_Your instructions:_
What follows is a block of records; restate each one word for word.
Data to use: Begin
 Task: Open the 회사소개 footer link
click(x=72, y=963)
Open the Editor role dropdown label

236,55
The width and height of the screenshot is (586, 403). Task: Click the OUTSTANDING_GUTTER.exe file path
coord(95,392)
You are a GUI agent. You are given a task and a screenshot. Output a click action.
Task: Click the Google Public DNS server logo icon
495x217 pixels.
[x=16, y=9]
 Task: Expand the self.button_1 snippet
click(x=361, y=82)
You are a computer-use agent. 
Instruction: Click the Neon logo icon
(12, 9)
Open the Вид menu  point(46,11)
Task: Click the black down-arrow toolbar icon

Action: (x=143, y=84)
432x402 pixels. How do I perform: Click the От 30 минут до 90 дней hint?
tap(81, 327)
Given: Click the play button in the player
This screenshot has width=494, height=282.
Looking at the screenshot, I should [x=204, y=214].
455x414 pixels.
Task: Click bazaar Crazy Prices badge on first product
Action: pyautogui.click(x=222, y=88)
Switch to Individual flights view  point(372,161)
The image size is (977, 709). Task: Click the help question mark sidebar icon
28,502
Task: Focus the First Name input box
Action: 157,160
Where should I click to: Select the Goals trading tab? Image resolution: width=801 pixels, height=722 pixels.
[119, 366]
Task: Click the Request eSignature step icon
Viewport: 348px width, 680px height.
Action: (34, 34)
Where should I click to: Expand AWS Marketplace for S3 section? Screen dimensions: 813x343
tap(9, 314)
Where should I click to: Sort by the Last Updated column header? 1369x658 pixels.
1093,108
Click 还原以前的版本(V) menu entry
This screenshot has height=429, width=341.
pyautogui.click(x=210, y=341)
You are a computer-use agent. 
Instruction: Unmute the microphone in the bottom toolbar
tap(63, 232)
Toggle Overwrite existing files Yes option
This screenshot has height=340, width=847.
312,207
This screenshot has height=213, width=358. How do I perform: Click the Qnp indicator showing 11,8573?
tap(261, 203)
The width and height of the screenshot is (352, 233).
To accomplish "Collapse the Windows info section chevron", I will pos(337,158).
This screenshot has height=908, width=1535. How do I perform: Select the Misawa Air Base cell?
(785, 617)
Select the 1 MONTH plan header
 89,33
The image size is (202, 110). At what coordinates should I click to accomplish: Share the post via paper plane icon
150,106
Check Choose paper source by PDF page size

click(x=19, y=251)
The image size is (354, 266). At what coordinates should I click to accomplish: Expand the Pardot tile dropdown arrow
Data to use: End
_Task solution:_
 Task: Open the 회사소개 footer link
click(x=72, y=963)
Open the Editor role dropdown label

236,55
The width and height of the screenshot is (586, 403). Task: Click the OUTSTANDING_GUTTER.exe file path
coord(95,392)
You are a GUI agent. You are given a task and a screenshot. Output a click action.
Task: Click the Google Public DNS server logo icon
495x217 pixels.
[x=16, y=9]
 Task: Expand the self.button_1 snippet
click(x=361, y=82)
You are a computer-use agent. 
Instruction: Click the Neon logo icon
(12, 9)
Open the Вид menu  point(46,11)
Task: Click the black down-arrow toolbar icon

Action: (x=143, y=84)
432x402 pixels. How do I perform: Click the От 30 минут до 90 дней hint?
tap(81, 327)
Given: Click the play button in the player
This screenshot has width=494, height=282.
Looking at the screenshot, I should [x=204, y=214].
455x414 pixels.
Task: Click bazaar Crazy Prices badge on first product
Action: pyautogui.click(x=222, y=88)
Switch to Individual flights view  point(372,161)
The image size is (977, 709). Task: Click the help question mark sidebar icon
28,502
Task: Focus the First Name input box
Action: 157,160
Where should I click to: Select the Goals trading tab? Image resolution: width=801 pixels, height=722 pixels.
[119, 366]
Task: Click the Request eSignature step icon
Viewport: 348px width, 680px height.
Action: (34, 34)
Where should I click to: Expand AWS Marketplace for S3 section? Screen dimensions: 813x343
tap(9, 314)
Where should I click to: Sort by the Last Updated column header? 1369x658 pixels.
1093,108
Click 还原以前的版本(V) menu entry
This screenshot has height=429, width=341.
pyautogui.click(x=210, y=341)
You are a computer-use agent. 
Instruction: Unmute the microphone in the bottom toolbar
tap(63, 232)
Toggle Overwrite existing files Yes option
This screenshot has height=340, width=847.
312,207
This screenshot has height=213, width=358. How do I perform: Click the Qnp indicator showing 11,8573?
tap(261, 203)
The width and height of the screenshot is (352, 233).
To accomplish "Collapse the Windows info section chevron", I will pos(337,158).
This screenshot has height=908, width=1535. How do I perform: Select the Misawa Air Base cell?
(785, 617)
Select the 1 MONTH plan header
 89,33
The image size is (202, 110). At what coordinates should I click to accomplish: Share the post via paper plane icon
150,106
Check Choose paper source by PDF page size

click(x=19, y=251)
The image size is (354, 266). At what coordinates should I click to accomplish: Expand the Pardot tile dropdown arrow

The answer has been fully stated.